- _Dataset extract_
== Segment start ==

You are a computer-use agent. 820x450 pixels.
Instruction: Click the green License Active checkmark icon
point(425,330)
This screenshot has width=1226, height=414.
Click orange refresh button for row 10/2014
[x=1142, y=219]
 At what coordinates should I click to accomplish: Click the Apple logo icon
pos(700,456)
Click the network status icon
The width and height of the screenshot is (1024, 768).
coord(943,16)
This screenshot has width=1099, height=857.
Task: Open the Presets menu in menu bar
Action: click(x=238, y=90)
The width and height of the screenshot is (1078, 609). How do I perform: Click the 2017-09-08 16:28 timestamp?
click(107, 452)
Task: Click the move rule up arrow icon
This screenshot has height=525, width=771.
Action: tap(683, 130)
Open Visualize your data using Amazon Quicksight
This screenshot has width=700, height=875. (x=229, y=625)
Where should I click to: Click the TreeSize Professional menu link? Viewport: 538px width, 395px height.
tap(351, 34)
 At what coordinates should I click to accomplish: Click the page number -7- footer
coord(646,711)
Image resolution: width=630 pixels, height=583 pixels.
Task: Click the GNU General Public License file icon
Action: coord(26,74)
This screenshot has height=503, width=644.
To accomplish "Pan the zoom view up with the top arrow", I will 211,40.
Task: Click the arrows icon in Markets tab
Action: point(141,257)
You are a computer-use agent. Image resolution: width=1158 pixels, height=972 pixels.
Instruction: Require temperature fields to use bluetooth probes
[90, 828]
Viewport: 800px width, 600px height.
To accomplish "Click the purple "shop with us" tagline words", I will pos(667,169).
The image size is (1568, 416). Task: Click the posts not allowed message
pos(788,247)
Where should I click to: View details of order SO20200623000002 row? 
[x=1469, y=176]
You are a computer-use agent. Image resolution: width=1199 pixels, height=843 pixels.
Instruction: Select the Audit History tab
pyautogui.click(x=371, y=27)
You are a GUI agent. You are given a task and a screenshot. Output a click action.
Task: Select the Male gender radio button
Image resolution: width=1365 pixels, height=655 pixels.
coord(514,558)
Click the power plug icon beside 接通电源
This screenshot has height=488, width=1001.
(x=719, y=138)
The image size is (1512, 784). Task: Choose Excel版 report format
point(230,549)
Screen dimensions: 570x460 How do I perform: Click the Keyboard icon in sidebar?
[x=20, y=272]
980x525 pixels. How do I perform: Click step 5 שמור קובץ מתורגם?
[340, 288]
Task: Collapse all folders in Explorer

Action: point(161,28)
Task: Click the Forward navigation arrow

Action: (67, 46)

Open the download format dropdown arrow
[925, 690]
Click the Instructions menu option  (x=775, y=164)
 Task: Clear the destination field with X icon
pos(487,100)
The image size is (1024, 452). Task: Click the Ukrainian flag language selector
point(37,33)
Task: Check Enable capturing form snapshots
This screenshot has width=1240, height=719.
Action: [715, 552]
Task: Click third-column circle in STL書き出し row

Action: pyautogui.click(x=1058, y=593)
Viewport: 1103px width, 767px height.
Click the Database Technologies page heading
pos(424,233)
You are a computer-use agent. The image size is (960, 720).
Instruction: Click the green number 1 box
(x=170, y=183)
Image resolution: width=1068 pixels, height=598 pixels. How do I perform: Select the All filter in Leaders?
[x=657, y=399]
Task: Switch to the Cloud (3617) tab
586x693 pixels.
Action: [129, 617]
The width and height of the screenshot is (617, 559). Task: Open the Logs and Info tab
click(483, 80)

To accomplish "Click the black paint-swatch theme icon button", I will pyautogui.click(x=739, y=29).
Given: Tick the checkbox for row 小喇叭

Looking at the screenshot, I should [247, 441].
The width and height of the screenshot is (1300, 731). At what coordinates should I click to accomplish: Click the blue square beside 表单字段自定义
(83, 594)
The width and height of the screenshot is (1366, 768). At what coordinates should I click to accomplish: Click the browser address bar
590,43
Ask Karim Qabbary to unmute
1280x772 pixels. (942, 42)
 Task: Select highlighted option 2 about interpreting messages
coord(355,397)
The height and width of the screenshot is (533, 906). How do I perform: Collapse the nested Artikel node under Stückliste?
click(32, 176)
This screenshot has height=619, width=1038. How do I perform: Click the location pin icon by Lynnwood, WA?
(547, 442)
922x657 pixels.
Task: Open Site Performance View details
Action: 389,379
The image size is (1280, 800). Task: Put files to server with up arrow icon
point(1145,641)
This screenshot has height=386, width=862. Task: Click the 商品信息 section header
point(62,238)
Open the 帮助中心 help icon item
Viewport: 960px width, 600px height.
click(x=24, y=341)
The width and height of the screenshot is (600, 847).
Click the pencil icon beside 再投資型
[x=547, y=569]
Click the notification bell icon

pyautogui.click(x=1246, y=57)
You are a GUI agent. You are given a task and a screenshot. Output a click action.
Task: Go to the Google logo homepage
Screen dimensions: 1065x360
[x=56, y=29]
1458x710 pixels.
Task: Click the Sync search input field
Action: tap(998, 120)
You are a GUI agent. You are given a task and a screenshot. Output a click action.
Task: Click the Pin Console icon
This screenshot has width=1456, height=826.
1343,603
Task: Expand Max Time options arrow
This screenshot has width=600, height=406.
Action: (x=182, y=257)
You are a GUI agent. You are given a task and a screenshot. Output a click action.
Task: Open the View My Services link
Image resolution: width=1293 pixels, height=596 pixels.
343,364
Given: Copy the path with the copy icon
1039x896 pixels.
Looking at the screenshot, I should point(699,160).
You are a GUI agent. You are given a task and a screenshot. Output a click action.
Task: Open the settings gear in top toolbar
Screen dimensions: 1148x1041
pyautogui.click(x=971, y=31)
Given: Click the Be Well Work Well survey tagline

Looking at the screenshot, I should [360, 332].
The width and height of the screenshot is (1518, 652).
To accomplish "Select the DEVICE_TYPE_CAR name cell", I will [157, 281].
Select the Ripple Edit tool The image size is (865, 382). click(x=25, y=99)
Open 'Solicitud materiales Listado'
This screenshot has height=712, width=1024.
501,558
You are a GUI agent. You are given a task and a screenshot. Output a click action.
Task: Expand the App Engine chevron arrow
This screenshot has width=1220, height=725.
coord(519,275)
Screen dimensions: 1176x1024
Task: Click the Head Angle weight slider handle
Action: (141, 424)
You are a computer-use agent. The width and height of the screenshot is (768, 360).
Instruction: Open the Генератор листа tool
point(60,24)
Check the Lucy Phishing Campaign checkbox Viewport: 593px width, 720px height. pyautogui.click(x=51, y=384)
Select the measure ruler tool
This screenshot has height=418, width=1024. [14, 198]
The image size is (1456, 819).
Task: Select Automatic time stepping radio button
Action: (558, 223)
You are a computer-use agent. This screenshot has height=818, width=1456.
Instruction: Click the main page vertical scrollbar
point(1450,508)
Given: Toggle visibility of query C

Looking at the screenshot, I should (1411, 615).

== Segment end ==

- _Exercise requirements_
The reply should contain all of the entries exactly as shown above.

- _Expected output_
You are a computer-use agent. 820x450 pixels.
Instruction: Click the green License Active checkmark icon
point(425,330)
This screenshot has width=1226, height=414.
Click orange refresh button for row 10/2014
[x=1142, y=219]
 At what coordinates should I click to accomplish: Click the Apple logo icon
pos(700,456)
Click the network status icon
The width and height of the screenshot is (1024, 768).
coord(943,16)
This screenshot has width=1099, height=857.
Task: Open the Presets menu in menu bar
Action: click(x=238, y=90)
The width and height of the screenshot is (1078, 609). How do I perform: Click the 2017-09-08 16:28 timestamp?
click(107, 452)
Task: Click the move rule up arrow icon
This screenshot has height=525, width=771.
Action: tap(683, 130)
Open Visualize your data using Amazon Quicksight
This screenshot has width=700, height=875. (x=229, y=625)
Where should I click to: Click the TreeSize Professional menu link? Viewport: 538px width, 395px height.
tap(351, 34)
 At what coordinates should I click to accomplish: Click the page number -7- footer
coord(646,711)
Image resolution: width=630 pixels, height=583 pixels.
Task: Click the GNU General Public License file icon
Action: coord(26,74)
This screenshot has height=503, width=644.
To accomplish "Pan the zoom view up with the top arrow", I will 211,40.
Task: Click the arrows icon in Markets tab
Action: point(141,257)
You are a computer-use agent. Image resolution: width=1158 pixels, height=972 pixels.
Instruction: Require temperature fields to use bluetooth probes
[90, 828]
Viewport: 800px width, 600px height.
To accomplish "Click the purple "shop with us" tagline words", I will pos(667,169).
The image size is (1568, 416). Task: Click the posts not allowed message
pos(788,247)
Where should I click to: View details of order SO20200623000002 row? 
[x=1469, y=176]
You are a computer-use agent. Image resolution: width=1199 pixels, height=843 pixels.
Instruction: Select the Audit History tab
pyautogui.click(x=371, y=27)
You are a GUI agent. You are given a task and a screenshot. Output a click action.
Task: Select the Male gender radio button
Image resolution: width=1365 pixels, height=655 pixels.
coord(514,558)
Click the power plug icon beside 接通电源
This screenshot has height=488, width=1001.
(x=719, y=138)
The image size is (1512, 784). Task: Choose Excel版 report format
point(230,549)
Screen dimensions: 570x460 How do I perform: Click the Keyboard icon in sidebar?
[x=20, y=272]
980x525 pixels. How do I perform: Click step 5 שמור קובץ מתורגם?
[340, 288]
Task: Collapse all folders in Explorer

Action: point(161,28)
Task: Click the Forward navigation arrow

Action: (67, 46)

Open the download format dropdown arrow
[925, 690]
Click the Instructions menu option  (x=775, y=164)
 Task: Clear the destination field with X icon
pos(487,100)
The image size is (1024, 452). Task: Click the Ukrainian flag language selector
point(37,33)
Task: Check Enable capturing form snapshots
This screenshot has width=1240, height=719.
Action: [715, 552]
Task: Click third-column circle in STL書き出し row

Action: pyautogui.click(x=1058, y=593)
Viewport: 1103px width, 767px height.
Click the Database Technologies page heading
pos(424,233)
You are a computer-use agent. The image size is (960, 720).
Instruction: Click the green number 1 box
(x=170, y=183)
Image resolution: width=1068 pixels, height=598 pixels. How do I perform: Select the All filter in Leaders?
[x=657, y=399]
Task: Switch to the Cloud (3617) tab
586x693 pixels.
Action: [129, 617]
The width and height of the screenshot is (617, 559). Task: Open the Logs and Info tab
click(483, 80)

To accomplish "Click the black paint-swatch theme icon button", I will pyautogui.click(x=739, y=29).
Given: Tick the checkbox for row 小喇叭

Looking at the screenshot, I should [247, 441].
The width and height of the screenshot is (1300, 731). At what coordinates should I click to accomplish: Click the blue square beside 表单字段自定义
(83, 594)
The width and height of the screenshot is (1366, 768). At what coordinates should I click to accomplish: Click the browser address bar
590,43
Ask Karim Qabbary to unmute
1280x772 pixels. (942, 42)
 Task: Select highlighted option 2 about interpreting messages
coord(355,397)
The height and width of the screenshot is (533, 906). How do I perform: Collapse the nested Artikel node under Stückliste?
click(32, 176)
This screenshot has height=619, width=1038. How do I perform: Click the location pin icon by Lynnwood, WA?
(547, 442)
922x657 pixels.
Task: Open Site Performance View details
Action: 389,379
The image size is (1280, 800). Task: Put files to server with up arrow icon
point(1145,641)
This screenshot has height=386, width=862. Task: Click the 商品信息 section header
point(62,238)
Open the 帮助中心 help icon item
Viewport: 960px width, 600px height.
click(x=24, y=341)
The width and height of the screenshot is (600, 847).
Click the pencil icon beside 再投資型
[x=547, y=569]
Click the notification bell icon

pyautogui.click(x=1246, y=57)
You are a GUI agent. You are given a task and a screenshot. Output a click action.
Task: Go to the Google logo homepage
Screen dimensions: 1065x360
[x=56, y=29]
1458x710 pixels.
Task: Click the Sync search input field
Action: tap(998, 120)
You are a GUI agent. You are given a task and a screenshot. Output a click action.
Task: Click the Pin Console icon
This screenshot has width=1456, height=826.
1343,603
Task: Expand Max Time options arrow
This screenshot has width=600, height=406.
Action: (x=182, y=257)
You are a GUI agent. You are given a task and a screenshot. Output a click action.
Task: Open the View My Services link
Image resolution: width=1293 pixels, height=596 pixels.
343,364
Given: Copy the path with the copy icon
1039x896 pixels.
Looking at the screenshot, I should point(699,160).
You are a GUI agent. You are given a task and a screenshot. Output a click action.
Task: Open the settings gear in top toolbar
Screen dimensions: 1148x1041
pyautogui.click(x=971, y=31)
Given: Click the Be Well Work Well survey tagline

Looking at the screenshot, I should [360, 332].
The width and height of the screenshot is (1518, 652).
To accomplish "Select the DEVICE_TYPE_CAR name cell", I will [157, 281].
Select the Ripple Edit tool The image size is (865, 382). click(x=25, y=99)
Open 'Solicitud materiales Listado'
This screenshot has height=712, width=1024.
501,558
You are a GUI agent. You are given a task and a screenshot. Output a click action.
Task: Expand the App Engine chevron arrow
This screenshot has width=1220, height=725.
coord(519,275)
Screen dimensions: 1176x1024
Task: Click the Head Angle weight slider handle
Action: (141, 424)
You are a computer-use agent. The width and height of the screenshot is (768, 360).
Instruction: Open the Генератор листа tool
point(60,24)
Check the Lucy Phishing Campaign checkbox Viewport: 593px width, 720px height. pyautogui.click(x=51, y=384)
Select the measure ruler tool
This screenshot has height=418, width=1024. [14, 198]
The image size is (1456, 819).
Task: Select Automatic time stepping radio button
Action: (558, 223)
You are a computer-use agent. This screenshot has height=818, width=1456.
Instruction: Click the main page vertical scrollbar
point(1450,508)
Given: Toggle visibility of query C

Looking at the screenshot, I should (1411, 615).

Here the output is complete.